Not enough evidence: 'I was sick for days'
For five months investigators reviewed hundreds of hours of video, retraced steps, developed suspects, and served 11 search warrants. Then heartbreaking news was delivered to the family on Sept. 14, 2022.
“There simply was not enough evidence to charge anyone with this crime,” Mason said.
That news didn’t sit well with Karina’s mother Debby Garcia.
“I was sick for days. I just couldn’t believe it. Why? Why could they not? There has to be something. There's not enough evidence,” Debby said.
That same frustration lingered throughout the Commerce City Police Department.

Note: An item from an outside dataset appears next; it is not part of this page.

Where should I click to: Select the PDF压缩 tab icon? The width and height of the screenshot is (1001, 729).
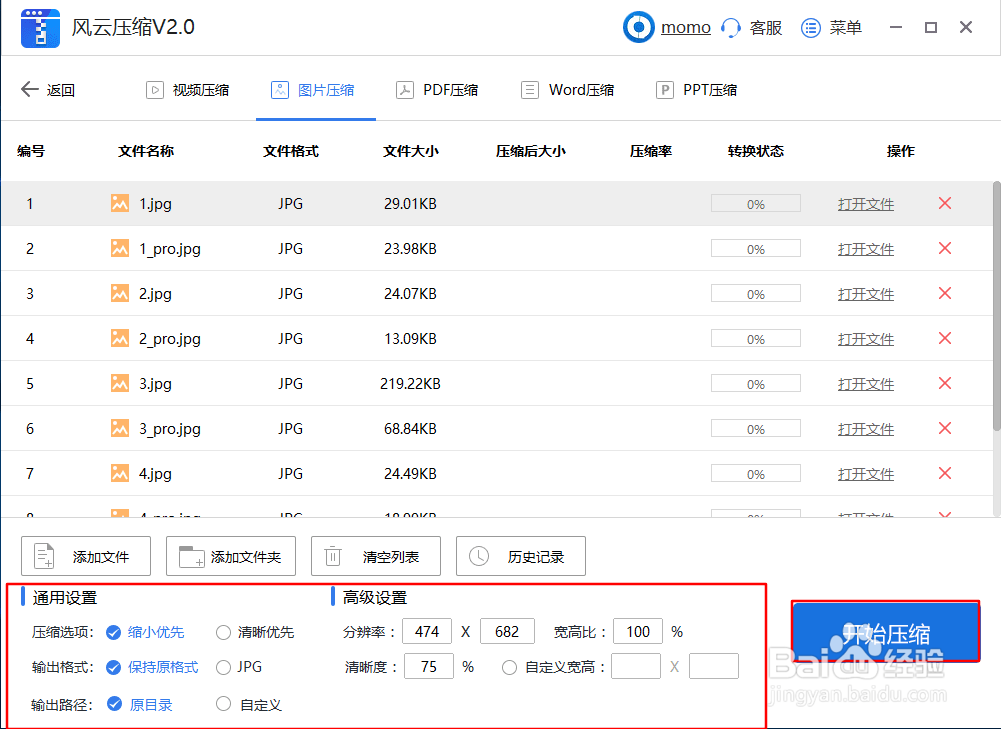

“I think everyone was frustrated. And there’s still some frustration in me because again I haven’t been able to close this case," Detective Rodriquez said. "And will I ever be able to close the case? Probably not, and I carry that with me.”
Debby doesn’t have much hope that the case will ever be solved due to what investigators need to prove.
“I know there probably won’t be any justice for my daughter, maybe, maybe not,” she said.
In order for them to charge someone they have to find the person that directly sold the group the drugs that were laced with fentanyl, Mason said. Debby knows that person is still out there.
“They know who they are. No matter what they’re going to have their day, they’ll have their day," Debby said. "I call it murder."
That’s what the family calls it. But they remind people their loved ones were poisoned because they thought they were taking cocaine.
“I’m still waiting for her to walk through my door, she would always let herself in with her key and scare me sometimes when she walked in,” Debby said.
What remains top-of-mind is Karina’s name, memories, and those she left behind.
“If you know our sister personally I mean just the person she was. It just can’t be a negative thing. Something positive has to come from this because she is so amazing,” said Mileiah.